Tabelle alcolici nei locali: la Fipe lamenta "buchi" nella normativa
Il decreto emanato lo scorso 30 luglio 2008 del ministero del Welfare che ne rende obbligatoria l'esposizione delle tabelle per la stima del tasso alcolemico comincia a fare discutere gli operatori del settore. Secondo tale decreto, infatti, i gestori dovranno disporre nel locale in modo ben visibile le indicazioni per permetterne la perfetta leggibilità, esponendo le tabelle all'entrata, all'interno e all'uscita dei locali. L'inosservanza delle disposizioni comporta la chiusura del locale da 7 a 30 giorni. Ma la Fipe, Federazione italiana pubblici esercizi, vuole vederci chiaro.
Come riporta l'Agi, occorre definire meglio il termine di "intrattenimento". A chiederlo in una lettera indirizzata direttamente al ministro dell'Interno, Roberto Maroni, è appunto la Fipe che a due giorni dall'obbligo di esposizione delle tabelle contenenti le indicazioni sui tassi
alcolemici lamenta come sia ancora forte le confusione su quali locali debbono adeguarsi a questa normativa.
Il decreto ministeriale con cui sono state emanate le tabelle fa infatti riferimento all'articolo 6 della legge 160 del 2007 dove si parla esplicitamente di locali ove si svolgono con qualsiasi modalità e in qualsiasi orario, spettacoli o altre forme di intrattenimento congiuntamente all'attività di somministrazione di bevande alcoliche. Nei fatti, però, si continuano a citare tipologie di pubblico esercizio che non rientrerebbero nell'obbligo.
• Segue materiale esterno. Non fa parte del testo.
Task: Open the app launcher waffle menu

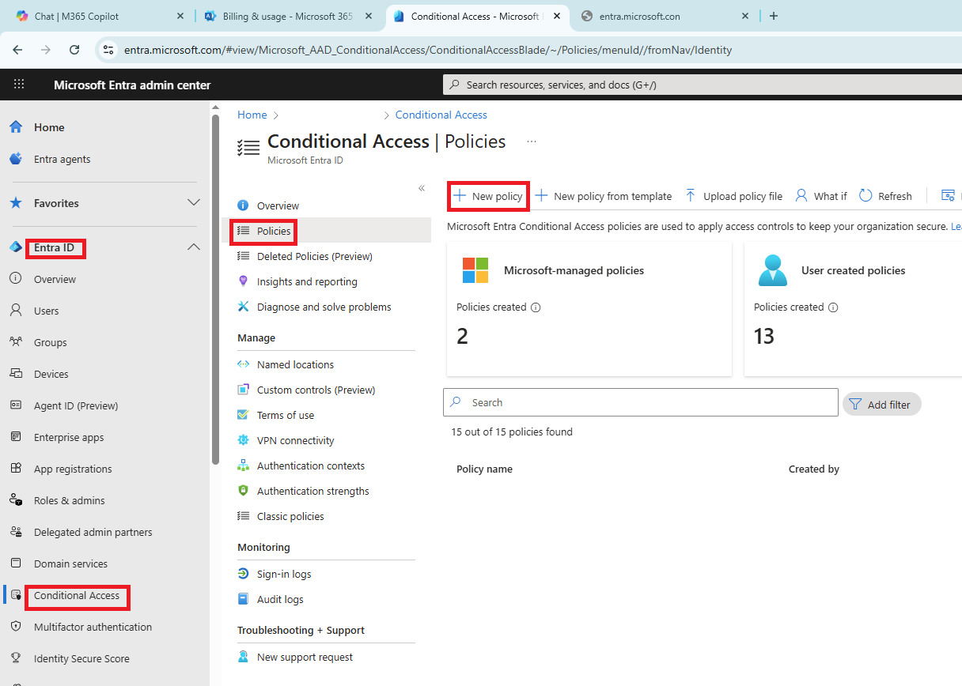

In assenza di prese di posizione ufficiali da parte dei ministeri competenti, secondo la Fipe per intrattenimento sono da considerare quelle attività effettuate nei pubblici esercizi per le quali deve essere rilasciata la licenza prevista dal coordinato disposto dell'articolo 69 del Testo unico delle Leggi di Pubblica Sicurezza, approvato con Regio Decreto 18 giugno 1931 numero 773 con l'articolo 124 del regolamento di attuazione del Testo unico, approvato con Regio Decreto 6 maggio 1940 numero 635 che impone il rilascio di tale licenza per qualsiasi specie di spettacolo organizzato nei pubblici esercizi. Pertanto sono soggetti a dotarsi delle tabelle tutti i locali dove si effettuano le attività per le quali deve essere richiesta la licenza del citato articolo 69.
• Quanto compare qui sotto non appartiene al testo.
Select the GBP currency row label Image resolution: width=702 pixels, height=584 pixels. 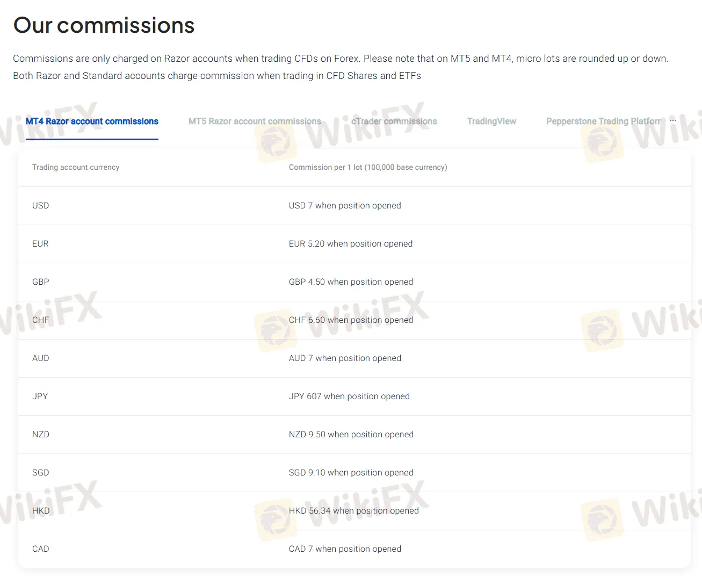(x=41, y=282)
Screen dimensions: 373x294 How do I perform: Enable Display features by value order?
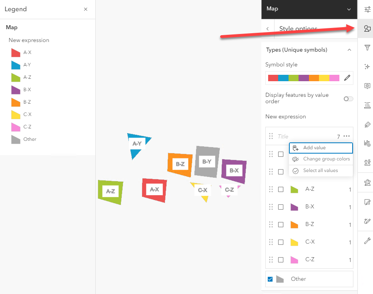point(348,98)
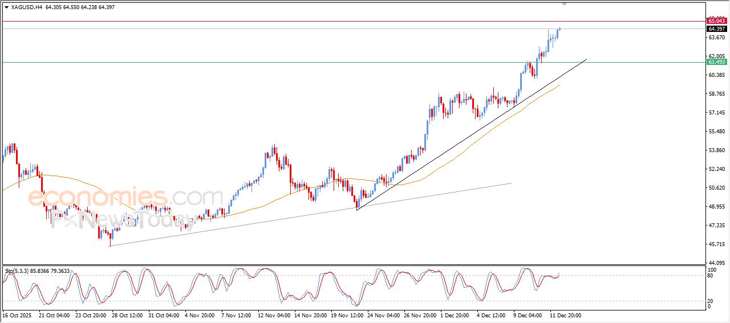Select the red 65.043 price label

tap(716, 21)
Non è soggetto al rilascio di tale licenza la detenzione di apparecchi televisivi, radiofonici, di filodiffusione, di intrattenimento quali i videogiochi, i biliardi, nonché i riproduttori di cd non serviti da un dj. Quanto ai televisori, si precisa che occorre la licenza prevista dagli articoli 68 o 69 del Tulps solo nel caso in cui le sedie del locale siano disposte a platea e/o si paghi un biglietto di ingresso per assistere allo spettacolo.
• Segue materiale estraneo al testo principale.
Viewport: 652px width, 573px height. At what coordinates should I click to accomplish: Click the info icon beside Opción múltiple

A Roma il primo locale "fuorilegge"
Rischia di restare chiuso da 7 a 30 giorni il pub di via Ostiense "pescato" dai carabinieri del Nucleo radiomobile senza la tabella per il calcolo del tasso alcolemico. Si tratta della prima violazione accertata nella capitale dai militari impegnati nei controlli mirati a verificare il rispetto della norma voluta dal ministero del Welfare e in vigore da martedì.
Nel "mirino", i locali pubblici dove si svolge intrattenimento e si somministrano e vendono alcolici. Nei controlli effettuati tra la tarda serata di ieri e la notte, i carabinieri hanno accertato anche l'esistenza nei locali pubblici degli obbligatori test alcolemici che tutti gli avventori, a richiesta, devono avere la possibilità di utilizzare dopo aver bevuto e prima di mettersi alla guida dei veicoli.